The PhotoMath app at work

A new app called PhotoMath allows a mobile phone user to instantly solve algebraic equations just by pointing his or her phone’s camera at the equation.

Created by Microblink, the app will no doubt lead to major headaches for teachers, as any student with a smartphone, on iOS and Windows Phone, will be able to solve age-old problems with a very 21st-century solution.

The app even gives a step-by-step guide as to how it reached the answer to an equation, which will be an added burden for teachers looking to understand how students arrived at their answers.

The Croatian company behind the app has been one of the better companies for using the latest generation of phones’ cameras to perform functional tasks, such as text recognition and even digitising ID scanners and mobile payments.
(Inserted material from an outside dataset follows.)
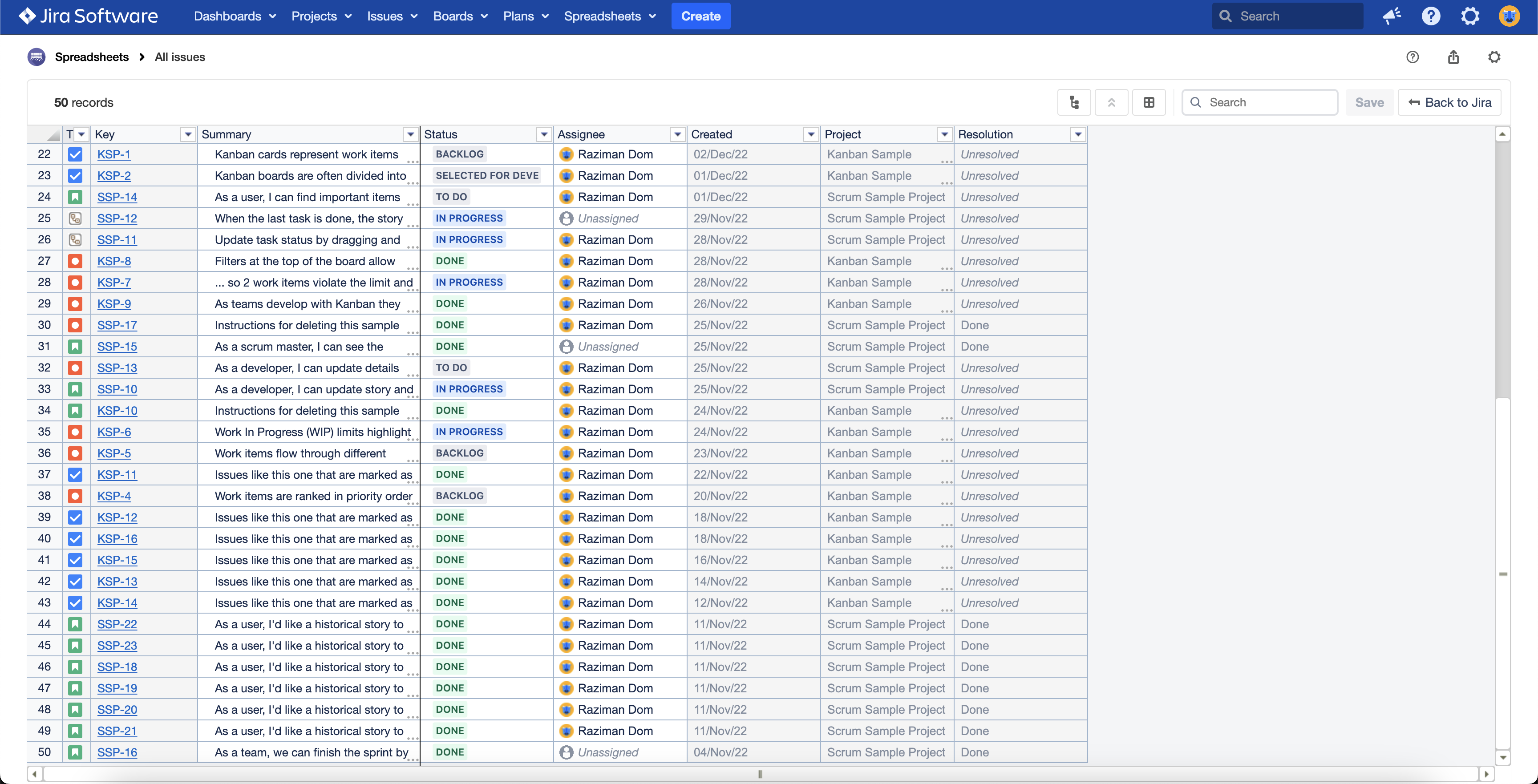This screenshot has width=1538, height=784.
Task: Open the SSP-14 issue link
Action: tap(117, 197)
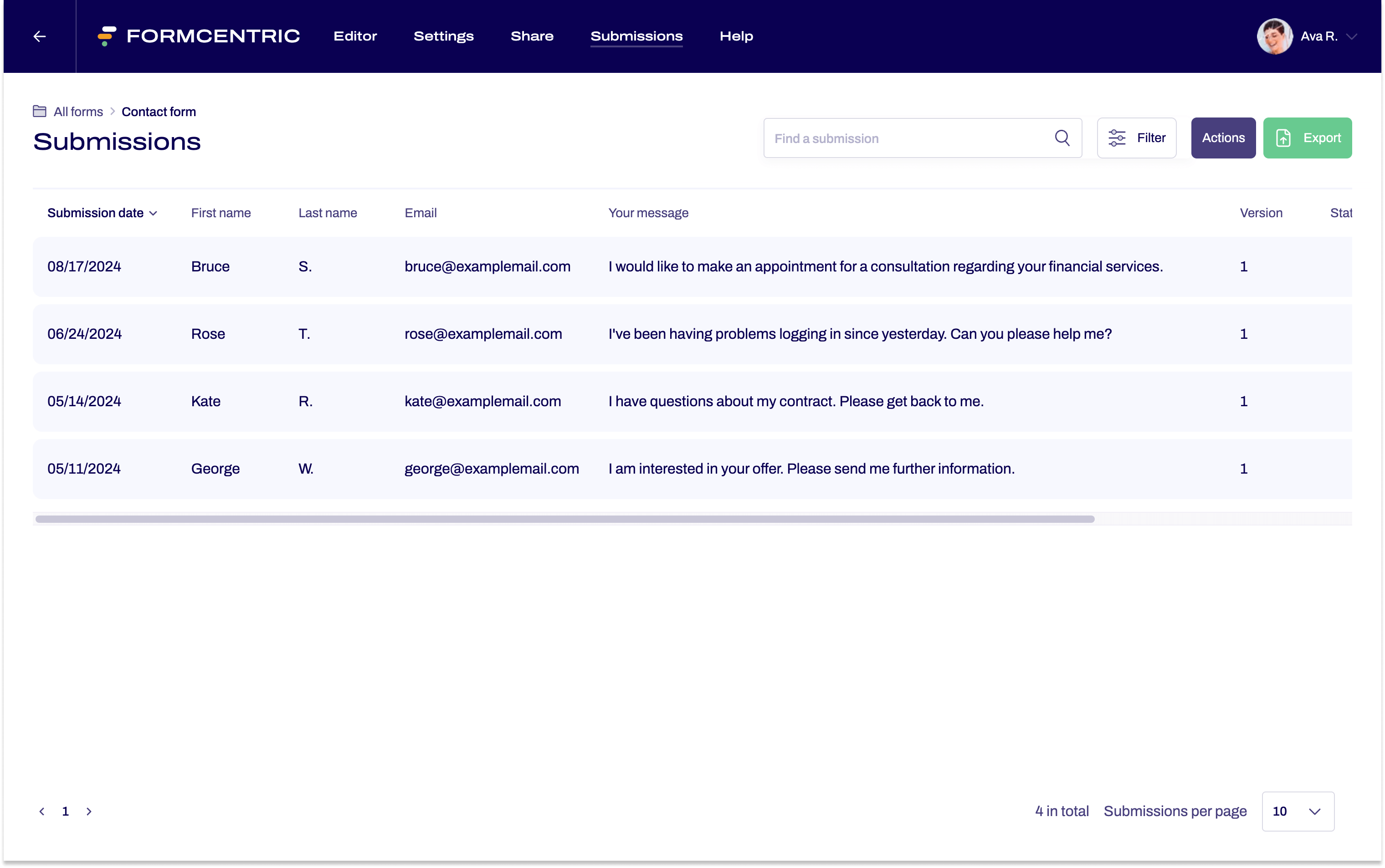Click the magnifying glass search icon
PhotoPay, Microblink’s mobile payments system, has been licensed by 14 banks across Europe as a result of what they saw as a safe and secure SDK within its apps.

However, the company’s CEO, Damir Sobol, stressed recently the company is not developing into an educational company that uses cameras, but rather as a vision communications company.

“We are not an educational company, we are promoting our machine vision technology with PhotoMath,” Sobol said.

There can be some reassurance for educators, however, as so far the app only works with numbers, fractions and algebra and must be in a registered font which rules out handwritten advanced mathematics, at least for the moment.

The app is free to download in its current build on iOS and Windows Phone, with an Android build expected in early 2015.